I agree. He'll pop up somewhere else. The question is where. He may have difficultly easily finding an ISP that will work with him rather than shutting him down. There is a significant difference between:
A. Being able to host controversial material pretty much anywhere in the U.S. without problems. This generally means that normal people can exercise their first amendment rights.
B. Being able to host controversial material most places in the U.S. as long as you are savvy at dealing with lawyers. This generally means that normal people can only really exercise their first amendment rights with assistence of counsel.
C. Being able to host controversial material but only at a select few ISPS along with the aforementioned legal counsel. This generally means that you have to go to a lot of effort in order to avoid censorship of legal material. You must be very calculated about what you do. Exercise of First Amenment rights is significantly chilled.
D. Not being able to host controverisal material in the U.S. at all. This means that totally legal material that is First Amendment protected cannot be placed on the Internet in the U.S... Exercise of First Amendment rights is curtailed in practice by the collective policies of ISPs. This is a partial practical failure of the right to open political discourse.
E. Not being able to host controversial material on the Internet in an open fashion at all. This means that totally legal material (under U.S. law) cannot be hosted through any legitimate means and must be distributed through p2p file trading networks and other underground facilities. This is a complete practical failure of the right to open political discourse.
I think in reality the situation wavers between B and C today depending on specifically why your content is controversial. Some ISPs are worse than others in terms of shutting things down, and you have to understand when and how to fight DMCA requests and other attacks. If things push toward D or E, it will spawn underground networks dedicated to the dissemination of legal material that will, in turn, make illegal material harder to control.
Of course, we already have networks dedicated to the disemmination of illegal material. They are mostly a product of the fact that the music and tech industries have dragged their feet on producing effective, legal means for consumers to obtain digital music that works with the devices they want and runs under the business models they want.
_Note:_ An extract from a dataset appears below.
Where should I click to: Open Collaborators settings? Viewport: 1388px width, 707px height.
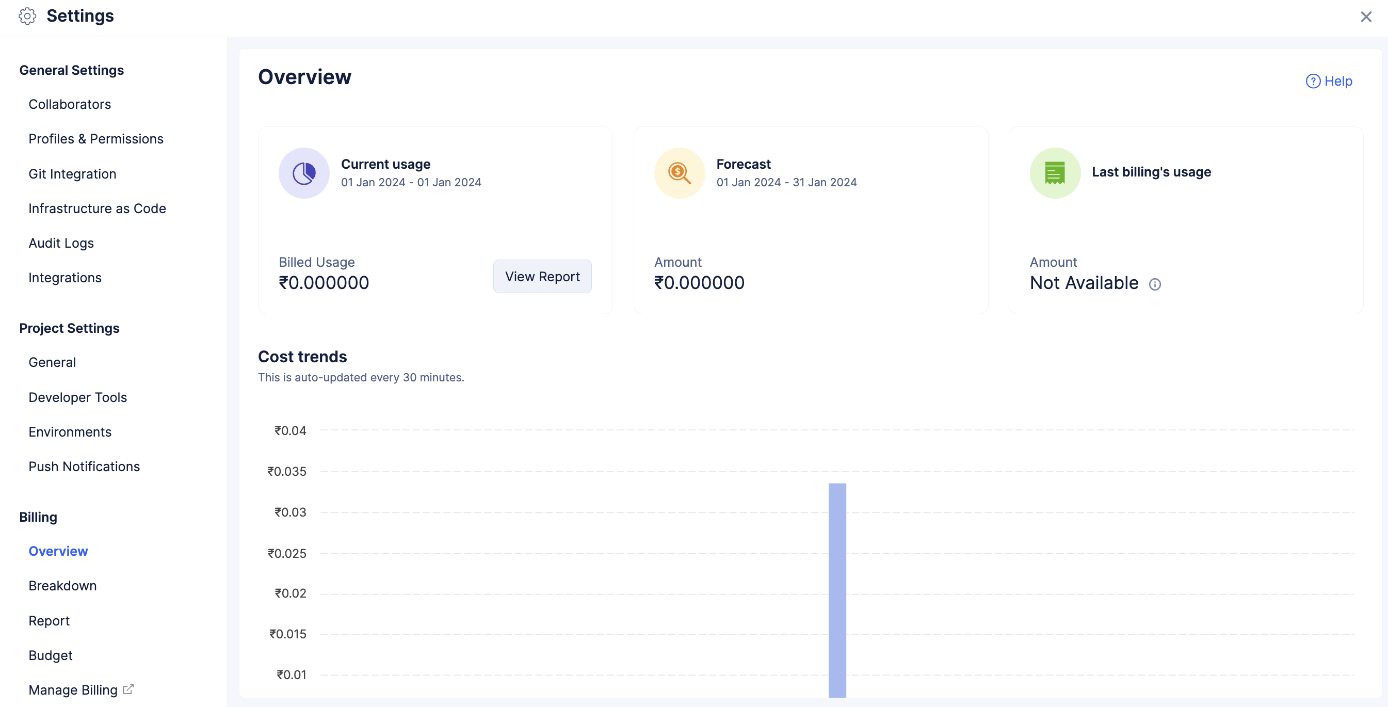(x=70, y=105)
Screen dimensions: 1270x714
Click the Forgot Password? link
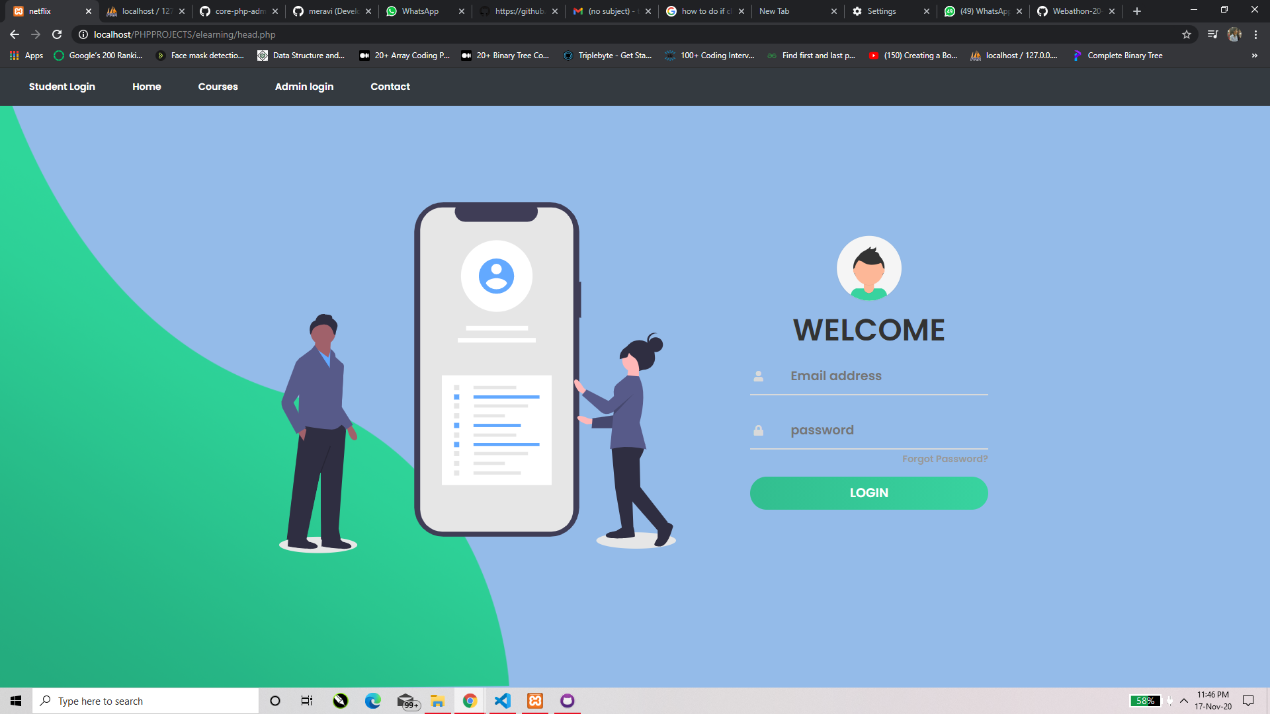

There was (an is) a demand there, and it originally wasn't met at all, and today it is only partially met, and so it got filled by other means. Once those means exist and propagate they become appropriated by things like child pornography that you do really want to stop people from accessing, and once the cats are out of the bag its hard to put them back in.
Casting something like Cryptome into the blacknets is likely to be very, very bad for the rule of law.